WHAT THE TASK REQUIRES
Reproduce verbatim the stretch of records from the line containing "[presentation] (49, 1469)" through the line containing "Кувшины (121, 2429)", including both of those lines.

DATA LISTING
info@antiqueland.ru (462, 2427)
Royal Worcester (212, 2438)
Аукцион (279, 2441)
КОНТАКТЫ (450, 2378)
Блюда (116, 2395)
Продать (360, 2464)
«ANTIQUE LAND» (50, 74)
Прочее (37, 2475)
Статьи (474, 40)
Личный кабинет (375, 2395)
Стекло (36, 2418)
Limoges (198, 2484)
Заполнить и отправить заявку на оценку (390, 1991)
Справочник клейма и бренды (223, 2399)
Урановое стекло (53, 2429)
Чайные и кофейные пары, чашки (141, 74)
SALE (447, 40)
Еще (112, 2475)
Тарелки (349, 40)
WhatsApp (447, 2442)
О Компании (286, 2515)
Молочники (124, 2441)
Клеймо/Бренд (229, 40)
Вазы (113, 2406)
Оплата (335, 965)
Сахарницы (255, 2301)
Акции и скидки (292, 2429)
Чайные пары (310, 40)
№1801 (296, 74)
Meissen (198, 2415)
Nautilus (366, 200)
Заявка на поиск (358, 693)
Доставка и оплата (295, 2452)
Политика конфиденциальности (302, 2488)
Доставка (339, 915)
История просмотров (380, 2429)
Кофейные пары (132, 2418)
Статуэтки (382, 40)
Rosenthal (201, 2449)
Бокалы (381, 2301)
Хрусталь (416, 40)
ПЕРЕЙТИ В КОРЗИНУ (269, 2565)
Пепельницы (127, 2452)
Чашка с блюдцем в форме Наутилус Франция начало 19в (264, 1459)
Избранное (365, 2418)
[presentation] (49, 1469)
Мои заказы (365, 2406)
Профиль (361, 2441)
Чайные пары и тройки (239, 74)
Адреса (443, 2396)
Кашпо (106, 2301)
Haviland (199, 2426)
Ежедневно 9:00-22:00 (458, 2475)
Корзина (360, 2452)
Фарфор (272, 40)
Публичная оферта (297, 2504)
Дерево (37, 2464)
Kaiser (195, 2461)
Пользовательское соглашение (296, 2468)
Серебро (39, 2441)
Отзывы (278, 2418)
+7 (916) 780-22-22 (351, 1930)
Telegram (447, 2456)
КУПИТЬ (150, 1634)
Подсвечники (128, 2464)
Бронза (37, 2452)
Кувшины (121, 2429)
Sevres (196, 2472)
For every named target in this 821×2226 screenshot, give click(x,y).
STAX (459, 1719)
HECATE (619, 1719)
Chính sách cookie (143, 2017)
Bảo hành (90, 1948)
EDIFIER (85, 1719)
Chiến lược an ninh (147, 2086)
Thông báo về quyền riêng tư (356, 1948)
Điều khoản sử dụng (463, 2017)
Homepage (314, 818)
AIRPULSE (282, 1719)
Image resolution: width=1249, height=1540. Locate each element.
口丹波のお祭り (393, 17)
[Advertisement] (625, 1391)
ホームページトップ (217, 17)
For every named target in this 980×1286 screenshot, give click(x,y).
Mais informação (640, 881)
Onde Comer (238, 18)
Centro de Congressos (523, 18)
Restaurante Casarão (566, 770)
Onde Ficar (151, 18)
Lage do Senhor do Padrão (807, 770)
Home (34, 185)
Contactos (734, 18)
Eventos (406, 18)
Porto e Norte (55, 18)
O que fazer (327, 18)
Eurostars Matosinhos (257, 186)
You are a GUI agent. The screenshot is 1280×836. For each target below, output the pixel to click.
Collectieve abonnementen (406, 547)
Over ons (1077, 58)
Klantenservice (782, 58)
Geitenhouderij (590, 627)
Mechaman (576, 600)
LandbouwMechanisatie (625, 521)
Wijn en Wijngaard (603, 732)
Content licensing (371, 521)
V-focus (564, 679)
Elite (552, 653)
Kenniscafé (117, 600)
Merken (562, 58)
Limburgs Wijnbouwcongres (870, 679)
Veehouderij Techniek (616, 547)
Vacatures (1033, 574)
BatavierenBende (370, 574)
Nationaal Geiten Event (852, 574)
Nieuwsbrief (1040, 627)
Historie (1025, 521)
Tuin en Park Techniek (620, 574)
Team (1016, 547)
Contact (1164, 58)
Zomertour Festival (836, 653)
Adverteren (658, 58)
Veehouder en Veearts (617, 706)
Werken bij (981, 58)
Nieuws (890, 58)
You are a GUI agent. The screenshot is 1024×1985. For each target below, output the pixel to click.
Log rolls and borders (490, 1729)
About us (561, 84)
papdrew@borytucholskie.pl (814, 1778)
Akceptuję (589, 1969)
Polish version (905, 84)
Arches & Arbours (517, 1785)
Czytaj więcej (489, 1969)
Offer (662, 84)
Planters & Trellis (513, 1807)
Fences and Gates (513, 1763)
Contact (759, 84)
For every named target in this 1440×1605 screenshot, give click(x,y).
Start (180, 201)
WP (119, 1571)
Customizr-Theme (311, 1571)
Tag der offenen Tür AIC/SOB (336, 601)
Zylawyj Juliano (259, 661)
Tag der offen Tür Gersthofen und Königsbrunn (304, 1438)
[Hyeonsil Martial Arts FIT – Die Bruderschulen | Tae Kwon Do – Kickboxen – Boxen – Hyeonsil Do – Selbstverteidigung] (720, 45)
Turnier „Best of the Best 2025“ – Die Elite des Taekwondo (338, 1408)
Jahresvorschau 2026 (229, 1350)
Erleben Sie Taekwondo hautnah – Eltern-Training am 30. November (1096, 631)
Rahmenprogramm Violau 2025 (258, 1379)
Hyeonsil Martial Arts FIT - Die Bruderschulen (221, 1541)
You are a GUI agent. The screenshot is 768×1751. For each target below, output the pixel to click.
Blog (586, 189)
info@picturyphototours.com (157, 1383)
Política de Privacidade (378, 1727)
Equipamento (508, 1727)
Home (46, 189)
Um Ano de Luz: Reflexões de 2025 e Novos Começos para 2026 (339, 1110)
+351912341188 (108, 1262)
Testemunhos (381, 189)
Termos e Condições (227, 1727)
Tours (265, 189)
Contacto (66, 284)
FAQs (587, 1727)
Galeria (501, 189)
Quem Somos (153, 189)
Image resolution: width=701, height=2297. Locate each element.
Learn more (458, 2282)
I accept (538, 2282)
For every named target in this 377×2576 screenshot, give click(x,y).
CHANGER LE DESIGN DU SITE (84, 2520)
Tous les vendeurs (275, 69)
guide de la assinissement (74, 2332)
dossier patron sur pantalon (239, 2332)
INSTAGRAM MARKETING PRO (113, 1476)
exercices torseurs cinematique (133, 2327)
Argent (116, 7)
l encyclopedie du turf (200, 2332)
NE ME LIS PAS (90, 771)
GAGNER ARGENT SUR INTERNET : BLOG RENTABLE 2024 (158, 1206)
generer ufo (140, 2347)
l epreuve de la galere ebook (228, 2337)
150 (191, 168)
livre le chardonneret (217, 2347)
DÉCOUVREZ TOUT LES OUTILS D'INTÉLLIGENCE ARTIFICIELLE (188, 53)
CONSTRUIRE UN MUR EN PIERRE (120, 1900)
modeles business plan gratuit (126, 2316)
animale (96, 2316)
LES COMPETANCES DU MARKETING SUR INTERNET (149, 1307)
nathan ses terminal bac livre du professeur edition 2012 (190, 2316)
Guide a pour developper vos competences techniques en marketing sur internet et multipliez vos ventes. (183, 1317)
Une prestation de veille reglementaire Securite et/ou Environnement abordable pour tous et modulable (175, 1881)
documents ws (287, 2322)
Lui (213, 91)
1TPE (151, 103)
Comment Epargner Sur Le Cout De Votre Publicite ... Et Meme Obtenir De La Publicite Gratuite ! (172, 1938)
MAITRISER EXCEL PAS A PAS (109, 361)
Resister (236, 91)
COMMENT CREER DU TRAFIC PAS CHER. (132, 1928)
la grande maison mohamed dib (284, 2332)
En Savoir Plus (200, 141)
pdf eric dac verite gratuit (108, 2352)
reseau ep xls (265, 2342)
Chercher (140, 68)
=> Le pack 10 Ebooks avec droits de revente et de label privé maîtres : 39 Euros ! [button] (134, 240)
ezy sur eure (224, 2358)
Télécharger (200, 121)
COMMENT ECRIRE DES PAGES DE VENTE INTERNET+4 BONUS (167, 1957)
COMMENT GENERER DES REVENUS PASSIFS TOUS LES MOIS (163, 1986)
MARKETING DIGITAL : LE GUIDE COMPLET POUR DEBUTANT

RESPONSE TO THE EXERCISE
[presentation] (49, 1469)
Мои заказы (365, 2406)
Профиль (361, 2441)
Чайные пары и тройки (239, 74)
Адреса (443, 2396)
Кашпо (106, 2301)
Haviland (199, 2426)
Ежедневно 9:00-22:00 (458, 2475)
Корзина (360, 2452)
Фарфор (272, 40)
Публичная оферта (297, 2504)
Дерево (37, 2464)
Kaiser (195, 2461)
Пользовательское соглашение (296, 2468)
Серебро (39, 2441)
Отзывы (278, 2418)
+7 (916) 780-22-22 (351, 1930)
Telegram (447, 2456)
КУПИТЬ (150, 1634)
Подсвечники (128, 2464)
Бронза (37, 2452)
Кувшины (121, 2429)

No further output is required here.